__Task goal__
Recast the data from its first line through the line that contains "pos(254,287)", inclusive, as a numbered list with blank lines left out. Omit the pictures from your answer.

__Entries from a dataset__
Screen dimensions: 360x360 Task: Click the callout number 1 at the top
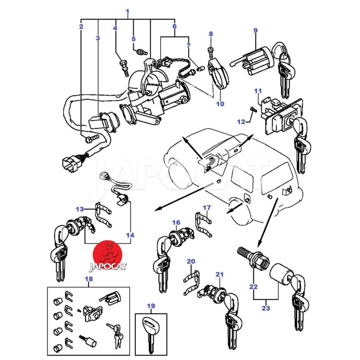pos(127,11)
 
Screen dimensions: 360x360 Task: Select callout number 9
pos(255,31)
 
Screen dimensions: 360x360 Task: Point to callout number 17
pos(207,207)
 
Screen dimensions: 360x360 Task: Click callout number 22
pos(254,287)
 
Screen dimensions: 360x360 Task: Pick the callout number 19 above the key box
pos(151,306)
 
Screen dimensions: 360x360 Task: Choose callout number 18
pos(89,279)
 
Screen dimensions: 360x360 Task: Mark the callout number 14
pos(130,235)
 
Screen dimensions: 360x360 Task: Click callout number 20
pos(191,261)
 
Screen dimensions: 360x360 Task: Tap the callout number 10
pos(220,104)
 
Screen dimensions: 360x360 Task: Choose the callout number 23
pos(266,308)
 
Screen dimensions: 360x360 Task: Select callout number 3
pos(98,38)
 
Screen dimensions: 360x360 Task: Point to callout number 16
pos(176,222)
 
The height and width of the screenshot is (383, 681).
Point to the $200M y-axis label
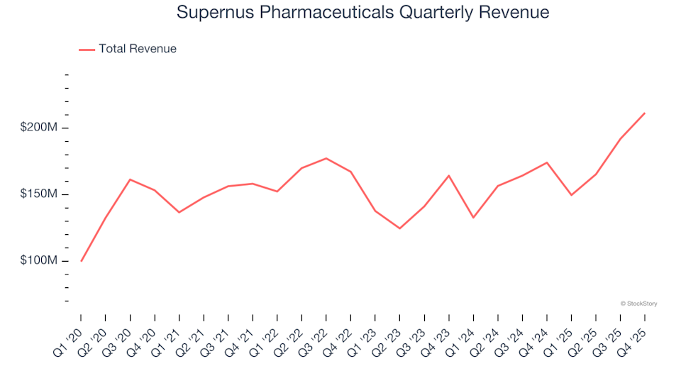[39, 128]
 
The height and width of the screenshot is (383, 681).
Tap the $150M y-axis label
[39, 194]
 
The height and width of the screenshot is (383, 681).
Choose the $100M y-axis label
[39, 261]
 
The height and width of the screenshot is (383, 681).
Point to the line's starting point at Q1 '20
[81, 261]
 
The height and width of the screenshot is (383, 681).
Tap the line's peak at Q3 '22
[326, 158]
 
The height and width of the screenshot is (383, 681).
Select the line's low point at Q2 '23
[400, 228]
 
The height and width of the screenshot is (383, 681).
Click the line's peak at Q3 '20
[130, 179]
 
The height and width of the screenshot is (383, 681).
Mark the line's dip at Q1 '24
[473, 218]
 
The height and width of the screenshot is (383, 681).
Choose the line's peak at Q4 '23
[449, 175]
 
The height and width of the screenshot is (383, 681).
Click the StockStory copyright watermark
[638, 304]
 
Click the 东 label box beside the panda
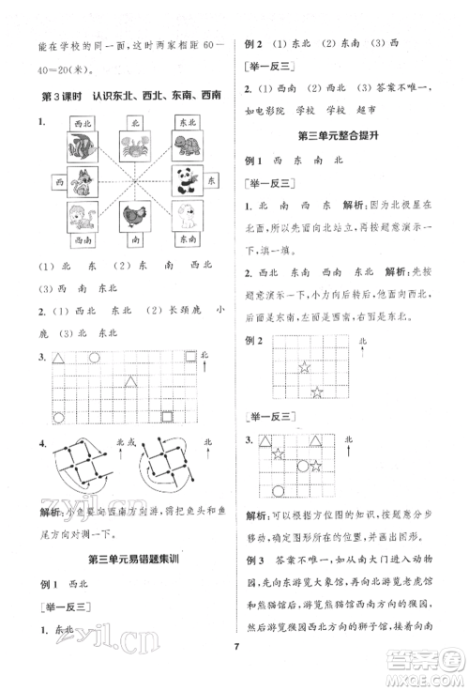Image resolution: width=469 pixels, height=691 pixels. pos(213,177)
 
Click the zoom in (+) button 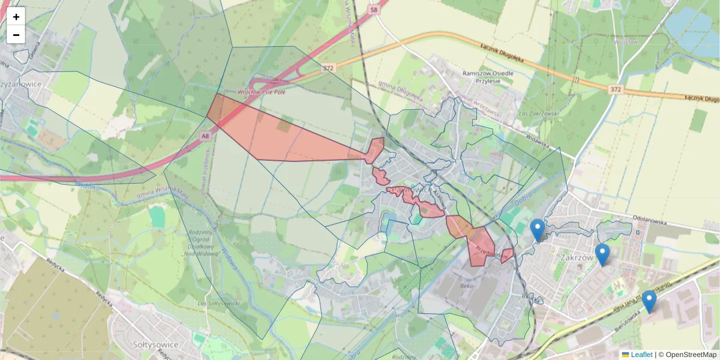pyautogui.click(x=16, y=17)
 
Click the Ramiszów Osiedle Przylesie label pyautogui.click(x=488, y=77)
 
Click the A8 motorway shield pyautogui.click(x=206, y=136)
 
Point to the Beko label pyautogui.click(x=466, y=287)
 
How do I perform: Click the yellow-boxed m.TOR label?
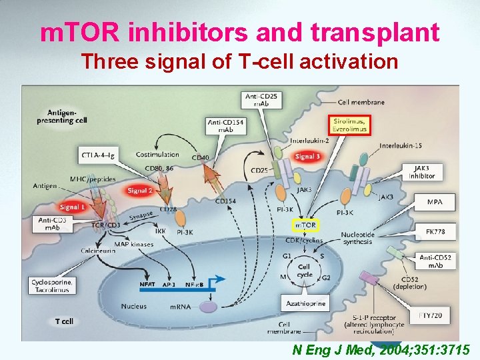[305, 226]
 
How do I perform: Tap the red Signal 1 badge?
[72, 207]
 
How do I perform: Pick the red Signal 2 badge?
[140, 191]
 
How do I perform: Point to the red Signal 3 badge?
[307, 157]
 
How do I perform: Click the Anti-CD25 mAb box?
[262, 100]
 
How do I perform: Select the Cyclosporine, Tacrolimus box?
[51, 286]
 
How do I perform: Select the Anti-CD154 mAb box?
[225, 125]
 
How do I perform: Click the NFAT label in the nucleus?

__Written response__
1. Screen dimensions: 360x360 Task: Click the callout number 1 at the top
2. pos(127,11)
3. Screen dimensions: 360x360 Task: Select callout number 9
4. pos(255,31)
5. Screen dimensions: 360x360 Task: Point to callout number 17
6. pos(207,207)
7. Screen dimensions: 360x360 Task: Click callout number 22
8. pos(254,287)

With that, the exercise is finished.